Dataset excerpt
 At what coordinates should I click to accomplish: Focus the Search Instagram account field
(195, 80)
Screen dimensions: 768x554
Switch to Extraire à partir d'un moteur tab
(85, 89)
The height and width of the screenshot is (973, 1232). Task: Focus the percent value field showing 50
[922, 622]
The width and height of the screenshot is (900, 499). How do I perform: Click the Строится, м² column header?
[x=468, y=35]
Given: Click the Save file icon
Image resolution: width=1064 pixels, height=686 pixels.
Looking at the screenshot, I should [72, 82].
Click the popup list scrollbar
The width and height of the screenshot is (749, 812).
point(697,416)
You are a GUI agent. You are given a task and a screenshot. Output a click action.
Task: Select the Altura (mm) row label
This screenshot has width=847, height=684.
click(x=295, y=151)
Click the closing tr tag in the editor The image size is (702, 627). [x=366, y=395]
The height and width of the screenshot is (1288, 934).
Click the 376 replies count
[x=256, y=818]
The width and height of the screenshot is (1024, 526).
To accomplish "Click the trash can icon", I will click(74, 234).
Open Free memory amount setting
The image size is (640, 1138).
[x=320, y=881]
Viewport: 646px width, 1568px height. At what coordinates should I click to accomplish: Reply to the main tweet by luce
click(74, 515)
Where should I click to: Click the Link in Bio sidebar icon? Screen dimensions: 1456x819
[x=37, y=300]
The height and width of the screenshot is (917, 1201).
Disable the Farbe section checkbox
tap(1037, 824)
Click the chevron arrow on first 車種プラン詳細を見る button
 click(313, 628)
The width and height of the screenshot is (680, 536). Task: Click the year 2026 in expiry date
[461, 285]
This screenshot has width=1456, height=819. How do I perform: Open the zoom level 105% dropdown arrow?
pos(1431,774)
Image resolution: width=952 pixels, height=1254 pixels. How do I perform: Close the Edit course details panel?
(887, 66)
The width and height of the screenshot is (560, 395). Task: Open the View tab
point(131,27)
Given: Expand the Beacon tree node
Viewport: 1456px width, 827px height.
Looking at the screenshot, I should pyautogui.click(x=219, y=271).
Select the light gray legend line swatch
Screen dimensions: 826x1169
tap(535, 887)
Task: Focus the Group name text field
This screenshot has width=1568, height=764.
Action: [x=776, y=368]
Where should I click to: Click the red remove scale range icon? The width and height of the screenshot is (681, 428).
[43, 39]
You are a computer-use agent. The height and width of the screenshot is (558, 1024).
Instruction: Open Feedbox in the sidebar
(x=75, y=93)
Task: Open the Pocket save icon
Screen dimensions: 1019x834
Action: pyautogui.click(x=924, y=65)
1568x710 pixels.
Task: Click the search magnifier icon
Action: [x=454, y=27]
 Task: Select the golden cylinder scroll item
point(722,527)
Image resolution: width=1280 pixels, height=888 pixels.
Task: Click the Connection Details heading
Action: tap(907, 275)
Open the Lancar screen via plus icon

* _TASK_:
How many lines in the material contain the string "dimensions"? Reply with the number alone.

* _FULL SOLUTION_:
4